Facilitating Case Discussion: Initiating Case Discussion

After setting some “ground rules,” distribute Part I of the case and ask a volunteer to read it aloud. Sometimes it is helpful to ask each participant to read one paragraph as you go around the room. The theory is that the sooner you get participants to speak, the more likely they are to become active participants. Most of our case guides will ask you to briefly state the specific goal(s) of the session.

Next, we suggest that you ask participants to help focus your time for case discussion by asking the group, “Given our goal(s) and the case as it has unfolded thus far, what questions or topics would you like to focus on during today’s session?” Eliciting a group learning agenda can help you quickly assess the level of the participants (if unknown) and help focus goals for the group.
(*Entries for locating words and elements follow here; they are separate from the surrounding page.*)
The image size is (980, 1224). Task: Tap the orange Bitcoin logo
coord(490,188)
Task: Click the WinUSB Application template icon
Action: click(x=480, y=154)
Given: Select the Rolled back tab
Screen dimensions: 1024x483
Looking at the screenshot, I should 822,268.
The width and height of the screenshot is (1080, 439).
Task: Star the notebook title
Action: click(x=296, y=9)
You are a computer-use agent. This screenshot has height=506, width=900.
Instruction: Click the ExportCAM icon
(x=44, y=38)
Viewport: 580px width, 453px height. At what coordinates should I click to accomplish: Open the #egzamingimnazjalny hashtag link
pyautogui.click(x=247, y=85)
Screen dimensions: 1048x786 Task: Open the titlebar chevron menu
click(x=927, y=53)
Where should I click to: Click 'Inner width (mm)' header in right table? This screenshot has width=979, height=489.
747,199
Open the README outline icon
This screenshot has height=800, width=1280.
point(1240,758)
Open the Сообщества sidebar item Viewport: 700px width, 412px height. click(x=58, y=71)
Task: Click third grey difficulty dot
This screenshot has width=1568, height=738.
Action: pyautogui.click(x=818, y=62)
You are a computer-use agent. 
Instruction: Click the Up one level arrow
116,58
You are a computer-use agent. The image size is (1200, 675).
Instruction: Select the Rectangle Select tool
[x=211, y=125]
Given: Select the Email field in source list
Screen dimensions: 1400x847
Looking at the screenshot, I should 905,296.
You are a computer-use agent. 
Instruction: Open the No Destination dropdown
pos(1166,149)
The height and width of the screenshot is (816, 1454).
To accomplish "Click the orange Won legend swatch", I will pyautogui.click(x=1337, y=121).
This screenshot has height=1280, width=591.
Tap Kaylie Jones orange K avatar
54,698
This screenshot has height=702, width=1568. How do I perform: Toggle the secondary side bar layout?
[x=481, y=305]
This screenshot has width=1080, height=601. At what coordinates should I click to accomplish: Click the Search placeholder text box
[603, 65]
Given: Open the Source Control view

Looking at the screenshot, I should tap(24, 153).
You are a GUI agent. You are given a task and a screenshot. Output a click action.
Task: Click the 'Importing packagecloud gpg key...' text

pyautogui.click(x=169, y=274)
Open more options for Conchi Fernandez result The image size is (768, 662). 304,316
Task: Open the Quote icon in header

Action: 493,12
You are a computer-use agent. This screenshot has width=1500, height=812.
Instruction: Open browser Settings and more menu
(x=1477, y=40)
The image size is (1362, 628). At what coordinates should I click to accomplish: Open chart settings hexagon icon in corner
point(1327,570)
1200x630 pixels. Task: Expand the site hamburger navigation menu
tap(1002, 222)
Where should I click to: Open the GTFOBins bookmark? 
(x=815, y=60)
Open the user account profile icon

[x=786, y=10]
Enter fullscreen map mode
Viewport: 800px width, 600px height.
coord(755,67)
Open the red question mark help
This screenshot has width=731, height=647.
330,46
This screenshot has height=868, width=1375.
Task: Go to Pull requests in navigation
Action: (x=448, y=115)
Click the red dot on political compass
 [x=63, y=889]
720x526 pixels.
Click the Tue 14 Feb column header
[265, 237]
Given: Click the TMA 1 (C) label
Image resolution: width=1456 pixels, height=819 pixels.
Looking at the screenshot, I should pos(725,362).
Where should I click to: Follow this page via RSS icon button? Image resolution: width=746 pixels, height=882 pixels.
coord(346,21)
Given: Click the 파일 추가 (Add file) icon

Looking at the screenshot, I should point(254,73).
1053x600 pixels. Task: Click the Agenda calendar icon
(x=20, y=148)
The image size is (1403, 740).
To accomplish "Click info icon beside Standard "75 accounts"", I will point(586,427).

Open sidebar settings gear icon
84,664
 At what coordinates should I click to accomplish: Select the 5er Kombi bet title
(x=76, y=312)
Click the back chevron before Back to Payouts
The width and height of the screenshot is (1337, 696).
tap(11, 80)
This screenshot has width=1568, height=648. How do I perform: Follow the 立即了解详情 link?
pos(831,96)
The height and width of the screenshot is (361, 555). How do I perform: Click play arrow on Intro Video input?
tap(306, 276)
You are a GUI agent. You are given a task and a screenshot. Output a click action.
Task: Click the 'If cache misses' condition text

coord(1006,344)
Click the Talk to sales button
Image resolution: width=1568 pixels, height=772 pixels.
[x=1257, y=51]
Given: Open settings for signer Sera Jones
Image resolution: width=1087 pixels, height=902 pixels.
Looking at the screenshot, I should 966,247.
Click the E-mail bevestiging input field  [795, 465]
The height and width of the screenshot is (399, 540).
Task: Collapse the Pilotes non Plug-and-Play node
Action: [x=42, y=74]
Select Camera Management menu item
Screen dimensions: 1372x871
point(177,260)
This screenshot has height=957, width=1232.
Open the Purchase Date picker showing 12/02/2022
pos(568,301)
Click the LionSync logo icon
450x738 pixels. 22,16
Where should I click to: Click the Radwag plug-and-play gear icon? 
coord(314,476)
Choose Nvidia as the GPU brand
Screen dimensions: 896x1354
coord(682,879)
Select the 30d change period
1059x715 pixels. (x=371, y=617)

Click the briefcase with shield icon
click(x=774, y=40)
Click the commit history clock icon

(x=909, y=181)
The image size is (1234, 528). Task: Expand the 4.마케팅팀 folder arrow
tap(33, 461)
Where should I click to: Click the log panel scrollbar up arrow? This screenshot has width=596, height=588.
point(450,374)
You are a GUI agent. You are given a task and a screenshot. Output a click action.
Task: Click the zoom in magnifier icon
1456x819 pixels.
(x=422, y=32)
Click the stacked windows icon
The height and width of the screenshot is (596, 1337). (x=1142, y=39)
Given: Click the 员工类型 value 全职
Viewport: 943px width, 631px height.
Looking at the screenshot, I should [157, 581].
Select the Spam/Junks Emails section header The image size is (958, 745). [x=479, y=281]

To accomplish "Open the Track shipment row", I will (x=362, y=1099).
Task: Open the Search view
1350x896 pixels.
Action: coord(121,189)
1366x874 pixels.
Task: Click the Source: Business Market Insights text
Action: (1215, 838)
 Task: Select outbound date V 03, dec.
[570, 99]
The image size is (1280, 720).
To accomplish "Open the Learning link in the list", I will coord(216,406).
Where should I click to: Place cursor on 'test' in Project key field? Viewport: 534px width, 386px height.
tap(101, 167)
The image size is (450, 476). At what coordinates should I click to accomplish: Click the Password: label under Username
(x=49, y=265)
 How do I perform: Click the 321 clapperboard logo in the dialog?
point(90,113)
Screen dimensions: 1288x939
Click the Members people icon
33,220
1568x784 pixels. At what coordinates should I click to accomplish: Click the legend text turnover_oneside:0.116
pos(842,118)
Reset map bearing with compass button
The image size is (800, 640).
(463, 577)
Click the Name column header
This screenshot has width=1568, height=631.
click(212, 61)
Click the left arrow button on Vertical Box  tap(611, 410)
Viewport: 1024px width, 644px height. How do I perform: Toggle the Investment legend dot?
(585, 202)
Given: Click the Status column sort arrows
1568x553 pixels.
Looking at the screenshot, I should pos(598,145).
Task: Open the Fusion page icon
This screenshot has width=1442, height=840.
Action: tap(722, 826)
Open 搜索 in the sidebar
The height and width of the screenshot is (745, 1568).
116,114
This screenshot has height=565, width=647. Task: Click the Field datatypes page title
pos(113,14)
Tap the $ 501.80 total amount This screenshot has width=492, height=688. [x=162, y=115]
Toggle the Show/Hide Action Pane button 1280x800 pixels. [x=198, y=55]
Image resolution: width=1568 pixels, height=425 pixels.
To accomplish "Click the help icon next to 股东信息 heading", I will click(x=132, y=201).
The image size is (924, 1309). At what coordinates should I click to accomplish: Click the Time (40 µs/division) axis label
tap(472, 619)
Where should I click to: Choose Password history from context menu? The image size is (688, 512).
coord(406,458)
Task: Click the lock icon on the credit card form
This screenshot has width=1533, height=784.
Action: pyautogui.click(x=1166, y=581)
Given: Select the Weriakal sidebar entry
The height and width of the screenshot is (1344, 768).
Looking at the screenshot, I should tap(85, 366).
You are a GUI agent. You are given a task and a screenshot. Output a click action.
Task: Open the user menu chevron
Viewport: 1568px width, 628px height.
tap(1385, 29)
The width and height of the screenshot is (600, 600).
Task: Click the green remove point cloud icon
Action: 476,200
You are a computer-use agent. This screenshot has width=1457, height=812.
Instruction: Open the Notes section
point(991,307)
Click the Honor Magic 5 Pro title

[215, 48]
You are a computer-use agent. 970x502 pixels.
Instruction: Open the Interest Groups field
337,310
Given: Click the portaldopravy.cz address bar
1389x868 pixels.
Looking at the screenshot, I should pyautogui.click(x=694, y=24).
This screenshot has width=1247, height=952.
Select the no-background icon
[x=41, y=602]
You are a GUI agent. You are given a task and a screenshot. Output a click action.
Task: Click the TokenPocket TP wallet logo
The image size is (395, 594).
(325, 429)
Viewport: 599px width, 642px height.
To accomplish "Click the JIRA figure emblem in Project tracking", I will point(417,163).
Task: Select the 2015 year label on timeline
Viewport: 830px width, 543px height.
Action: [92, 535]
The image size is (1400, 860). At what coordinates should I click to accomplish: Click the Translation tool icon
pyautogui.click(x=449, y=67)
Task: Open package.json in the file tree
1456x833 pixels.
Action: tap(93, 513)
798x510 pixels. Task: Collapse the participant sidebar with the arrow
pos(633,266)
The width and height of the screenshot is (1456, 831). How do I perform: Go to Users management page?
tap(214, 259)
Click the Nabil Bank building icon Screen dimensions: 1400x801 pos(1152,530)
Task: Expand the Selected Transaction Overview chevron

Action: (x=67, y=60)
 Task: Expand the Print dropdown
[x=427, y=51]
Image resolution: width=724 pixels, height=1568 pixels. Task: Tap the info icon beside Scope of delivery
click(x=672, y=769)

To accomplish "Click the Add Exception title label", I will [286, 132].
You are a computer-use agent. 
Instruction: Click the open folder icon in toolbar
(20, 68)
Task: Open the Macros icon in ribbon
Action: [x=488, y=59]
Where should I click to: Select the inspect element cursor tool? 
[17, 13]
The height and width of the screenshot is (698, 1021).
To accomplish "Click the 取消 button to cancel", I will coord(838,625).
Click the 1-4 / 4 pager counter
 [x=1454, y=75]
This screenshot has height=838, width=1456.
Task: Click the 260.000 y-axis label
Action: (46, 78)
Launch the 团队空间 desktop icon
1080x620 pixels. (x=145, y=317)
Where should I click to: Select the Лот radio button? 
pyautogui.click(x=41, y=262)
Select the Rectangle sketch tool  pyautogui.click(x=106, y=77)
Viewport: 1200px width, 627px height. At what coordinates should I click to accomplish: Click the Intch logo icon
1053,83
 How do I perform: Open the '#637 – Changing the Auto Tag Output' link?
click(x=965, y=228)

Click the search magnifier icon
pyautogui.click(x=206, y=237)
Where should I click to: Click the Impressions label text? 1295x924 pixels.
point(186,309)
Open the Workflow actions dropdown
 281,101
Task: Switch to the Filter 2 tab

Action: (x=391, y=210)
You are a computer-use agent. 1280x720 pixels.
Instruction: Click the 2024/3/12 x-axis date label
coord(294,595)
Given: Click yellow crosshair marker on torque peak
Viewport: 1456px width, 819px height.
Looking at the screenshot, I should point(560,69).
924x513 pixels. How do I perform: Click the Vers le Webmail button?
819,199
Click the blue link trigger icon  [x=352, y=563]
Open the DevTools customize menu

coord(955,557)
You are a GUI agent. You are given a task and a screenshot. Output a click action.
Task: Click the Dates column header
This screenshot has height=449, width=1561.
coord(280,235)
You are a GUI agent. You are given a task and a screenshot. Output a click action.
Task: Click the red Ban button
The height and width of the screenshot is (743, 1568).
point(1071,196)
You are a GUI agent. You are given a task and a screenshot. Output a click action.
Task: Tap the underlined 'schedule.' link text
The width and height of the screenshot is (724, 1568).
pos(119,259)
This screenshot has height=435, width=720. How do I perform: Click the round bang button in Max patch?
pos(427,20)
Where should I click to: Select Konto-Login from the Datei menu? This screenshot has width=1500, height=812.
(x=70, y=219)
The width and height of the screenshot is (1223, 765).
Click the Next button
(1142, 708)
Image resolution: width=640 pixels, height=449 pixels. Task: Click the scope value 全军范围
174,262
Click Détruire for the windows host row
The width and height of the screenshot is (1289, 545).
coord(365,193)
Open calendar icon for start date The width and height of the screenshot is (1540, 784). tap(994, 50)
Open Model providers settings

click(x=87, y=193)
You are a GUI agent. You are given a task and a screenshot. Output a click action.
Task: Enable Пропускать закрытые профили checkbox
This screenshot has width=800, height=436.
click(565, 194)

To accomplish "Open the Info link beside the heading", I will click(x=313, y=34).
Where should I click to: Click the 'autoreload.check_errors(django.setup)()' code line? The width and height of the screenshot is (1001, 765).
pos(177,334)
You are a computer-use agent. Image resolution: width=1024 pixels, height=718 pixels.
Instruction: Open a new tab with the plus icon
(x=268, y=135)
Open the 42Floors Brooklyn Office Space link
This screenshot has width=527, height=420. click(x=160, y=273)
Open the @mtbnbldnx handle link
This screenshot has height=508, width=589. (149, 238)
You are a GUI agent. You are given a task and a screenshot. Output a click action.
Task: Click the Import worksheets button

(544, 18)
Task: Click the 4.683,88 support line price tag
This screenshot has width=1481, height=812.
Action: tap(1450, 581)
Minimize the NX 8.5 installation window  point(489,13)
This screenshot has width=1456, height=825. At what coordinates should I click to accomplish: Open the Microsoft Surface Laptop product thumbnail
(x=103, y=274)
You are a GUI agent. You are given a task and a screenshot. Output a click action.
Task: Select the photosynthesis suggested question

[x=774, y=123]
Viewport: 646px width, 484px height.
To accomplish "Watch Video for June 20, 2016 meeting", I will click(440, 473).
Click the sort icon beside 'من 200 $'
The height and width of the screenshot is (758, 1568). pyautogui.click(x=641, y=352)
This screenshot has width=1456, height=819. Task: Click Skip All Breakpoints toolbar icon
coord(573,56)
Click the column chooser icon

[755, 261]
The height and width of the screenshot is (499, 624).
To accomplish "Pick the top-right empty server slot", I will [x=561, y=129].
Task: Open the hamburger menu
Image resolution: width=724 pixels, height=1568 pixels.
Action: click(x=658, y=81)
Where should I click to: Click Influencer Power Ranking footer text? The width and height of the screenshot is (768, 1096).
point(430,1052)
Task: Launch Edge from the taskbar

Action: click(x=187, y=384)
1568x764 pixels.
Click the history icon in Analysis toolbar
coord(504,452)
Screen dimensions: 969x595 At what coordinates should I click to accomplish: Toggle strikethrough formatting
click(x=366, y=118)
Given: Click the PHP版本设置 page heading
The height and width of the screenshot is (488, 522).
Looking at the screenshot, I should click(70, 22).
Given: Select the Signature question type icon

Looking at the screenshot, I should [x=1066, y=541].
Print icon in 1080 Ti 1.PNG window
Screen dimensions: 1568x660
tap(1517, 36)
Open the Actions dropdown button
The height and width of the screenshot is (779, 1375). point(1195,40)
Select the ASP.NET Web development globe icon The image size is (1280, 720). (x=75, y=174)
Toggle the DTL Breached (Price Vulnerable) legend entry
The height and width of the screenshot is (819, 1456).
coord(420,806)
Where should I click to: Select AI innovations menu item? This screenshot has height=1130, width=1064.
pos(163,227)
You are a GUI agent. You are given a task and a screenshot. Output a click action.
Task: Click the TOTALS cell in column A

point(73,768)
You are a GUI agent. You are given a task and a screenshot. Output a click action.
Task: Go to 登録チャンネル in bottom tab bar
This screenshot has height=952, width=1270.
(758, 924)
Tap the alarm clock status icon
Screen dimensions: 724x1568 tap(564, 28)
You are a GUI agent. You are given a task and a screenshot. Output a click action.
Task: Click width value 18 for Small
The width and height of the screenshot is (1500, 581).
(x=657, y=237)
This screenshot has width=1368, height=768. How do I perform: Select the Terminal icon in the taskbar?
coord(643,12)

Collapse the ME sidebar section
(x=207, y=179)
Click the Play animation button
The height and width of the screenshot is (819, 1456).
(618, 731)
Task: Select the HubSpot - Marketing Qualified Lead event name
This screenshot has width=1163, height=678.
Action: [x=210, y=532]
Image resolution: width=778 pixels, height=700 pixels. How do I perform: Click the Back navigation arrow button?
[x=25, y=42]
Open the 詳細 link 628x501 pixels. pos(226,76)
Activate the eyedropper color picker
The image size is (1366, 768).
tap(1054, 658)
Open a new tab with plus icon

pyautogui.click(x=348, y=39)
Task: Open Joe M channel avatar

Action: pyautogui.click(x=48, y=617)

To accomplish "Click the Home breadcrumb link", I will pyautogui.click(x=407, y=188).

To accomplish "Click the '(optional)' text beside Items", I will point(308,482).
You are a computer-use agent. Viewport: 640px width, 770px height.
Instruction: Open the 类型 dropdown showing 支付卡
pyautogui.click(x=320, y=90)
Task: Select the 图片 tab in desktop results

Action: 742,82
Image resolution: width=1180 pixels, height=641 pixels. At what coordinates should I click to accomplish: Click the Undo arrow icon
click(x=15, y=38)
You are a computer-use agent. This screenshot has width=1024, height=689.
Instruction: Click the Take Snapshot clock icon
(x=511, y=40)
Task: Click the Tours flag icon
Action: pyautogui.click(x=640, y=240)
This is especially critical when time is limited and there is only one session planned for the case. Plan to spend no more than 2-3 minutes doing this with most groups.

While asking the group what issues they would like to discuss, write them on a board or flip chart. You might consider using a scribe to diminish the focus on you and to improve your ability to listen for common themes. This agenda will give the group and facilitator a reference point and a list to review/summarize at the end of the case. As the discussion proceeds, you might check off the items covered.

It can also be helpful to identify two participants (usually with anticipated alternative points of view) and forewarn them that you will ask them to give their opening analysis of the case to the group to begin the discussion. Providing even a few minutes for them to collect their thoughts while eliciting the group’s agenda for example would be called a “warm call.” A “cold call” would be asking a group member to respond without any forewarning.